2. Lexical Structure

This section describes the detailed lexical structure of the Lean language. Many readers will want to skip this section on a first reading.

Lean input is processed into a stream of tokens by its scanner, using the UTF-8 encoding. The next token is the longest matching prefix of the remaining input.
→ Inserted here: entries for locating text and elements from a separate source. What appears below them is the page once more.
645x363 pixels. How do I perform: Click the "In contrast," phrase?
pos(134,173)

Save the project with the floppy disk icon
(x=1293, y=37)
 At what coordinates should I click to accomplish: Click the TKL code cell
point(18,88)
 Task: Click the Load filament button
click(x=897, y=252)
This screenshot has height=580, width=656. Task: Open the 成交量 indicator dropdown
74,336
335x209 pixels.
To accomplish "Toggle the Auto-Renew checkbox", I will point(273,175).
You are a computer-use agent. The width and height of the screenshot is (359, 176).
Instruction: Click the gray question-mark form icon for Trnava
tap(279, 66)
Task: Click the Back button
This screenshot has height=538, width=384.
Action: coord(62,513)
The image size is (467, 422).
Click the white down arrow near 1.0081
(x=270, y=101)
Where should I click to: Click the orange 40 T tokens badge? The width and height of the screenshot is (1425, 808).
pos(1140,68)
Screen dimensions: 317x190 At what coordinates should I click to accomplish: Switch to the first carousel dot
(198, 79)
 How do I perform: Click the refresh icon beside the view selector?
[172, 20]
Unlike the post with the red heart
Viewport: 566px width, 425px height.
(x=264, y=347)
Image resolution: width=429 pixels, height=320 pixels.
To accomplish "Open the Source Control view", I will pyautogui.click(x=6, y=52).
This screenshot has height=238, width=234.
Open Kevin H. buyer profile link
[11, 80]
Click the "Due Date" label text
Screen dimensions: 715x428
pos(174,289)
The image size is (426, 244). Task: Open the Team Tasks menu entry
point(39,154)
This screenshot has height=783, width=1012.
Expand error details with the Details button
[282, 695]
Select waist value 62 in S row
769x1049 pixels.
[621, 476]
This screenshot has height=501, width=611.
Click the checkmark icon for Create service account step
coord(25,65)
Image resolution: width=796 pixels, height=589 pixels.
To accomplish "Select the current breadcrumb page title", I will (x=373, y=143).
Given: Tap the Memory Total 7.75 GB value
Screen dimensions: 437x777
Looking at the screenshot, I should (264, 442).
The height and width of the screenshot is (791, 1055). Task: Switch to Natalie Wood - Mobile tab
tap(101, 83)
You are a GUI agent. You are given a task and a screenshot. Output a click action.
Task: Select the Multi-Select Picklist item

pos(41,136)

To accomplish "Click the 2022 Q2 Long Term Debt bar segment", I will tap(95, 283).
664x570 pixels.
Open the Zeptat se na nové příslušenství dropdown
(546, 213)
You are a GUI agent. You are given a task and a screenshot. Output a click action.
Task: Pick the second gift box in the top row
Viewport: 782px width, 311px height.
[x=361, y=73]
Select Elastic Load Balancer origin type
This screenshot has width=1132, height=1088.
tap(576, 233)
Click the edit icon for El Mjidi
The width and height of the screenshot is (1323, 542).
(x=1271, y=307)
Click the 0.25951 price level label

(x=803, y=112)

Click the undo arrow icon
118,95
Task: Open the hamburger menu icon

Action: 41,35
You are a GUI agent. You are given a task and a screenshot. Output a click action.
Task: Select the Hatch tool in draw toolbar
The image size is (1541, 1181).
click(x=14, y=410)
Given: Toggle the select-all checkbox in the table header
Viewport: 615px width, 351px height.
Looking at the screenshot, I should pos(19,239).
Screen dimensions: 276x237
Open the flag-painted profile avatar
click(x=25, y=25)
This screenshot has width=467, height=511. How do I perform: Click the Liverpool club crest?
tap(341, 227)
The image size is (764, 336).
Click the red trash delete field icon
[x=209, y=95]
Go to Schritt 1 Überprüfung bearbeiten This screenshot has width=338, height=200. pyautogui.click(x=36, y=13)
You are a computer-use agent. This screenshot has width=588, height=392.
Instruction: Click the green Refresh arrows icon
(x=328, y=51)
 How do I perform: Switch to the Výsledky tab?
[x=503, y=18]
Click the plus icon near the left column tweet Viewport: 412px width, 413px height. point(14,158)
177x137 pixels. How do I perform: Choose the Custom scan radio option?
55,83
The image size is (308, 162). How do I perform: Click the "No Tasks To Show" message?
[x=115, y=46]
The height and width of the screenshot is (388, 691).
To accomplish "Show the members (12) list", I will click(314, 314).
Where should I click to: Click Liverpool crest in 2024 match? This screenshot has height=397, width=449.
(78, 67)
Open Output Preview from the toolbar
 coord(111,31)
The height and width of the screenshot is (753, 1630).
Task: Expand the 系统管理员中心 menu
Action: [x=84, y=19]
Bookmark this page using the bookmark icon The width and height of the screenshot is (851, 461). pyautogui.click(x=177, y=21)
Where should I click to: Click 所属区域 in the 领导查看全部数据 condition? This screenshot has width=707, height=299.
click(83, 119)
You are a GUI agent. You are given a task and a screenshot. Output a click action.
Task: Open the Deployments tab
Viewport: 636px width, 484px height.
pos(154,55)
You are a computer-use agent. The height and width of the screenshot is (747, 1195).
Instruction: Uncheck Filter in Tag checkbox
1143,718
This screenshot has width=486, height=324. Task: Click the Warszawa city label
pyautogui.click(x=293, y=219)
token ::=  symbol | command | ident | string | char | numeral |
           decimal | quoted_symbol | doc_comment | mod_doc_comment |
           field_notation

Tokens can be separated by the whitespace characters space, tab, line feed, and carriage return, as well as comments. Single-line comments start with --, whereas multi-line comments are enclosed by /- and -/ and can be nested.

2.1. Symbols and Commands

Symbols are static tokens that are used in term notations and commands. They can be both keyword-like (e.g. the have keyword) or use arbitrary Unicode characters.

Command tokens are static tokens that prefix any top-level declaration or action. They are usually keyword-like, with transitory commands like #print prefixed by an additional #. The set of built-in commands is listed in the Chapter 5 section.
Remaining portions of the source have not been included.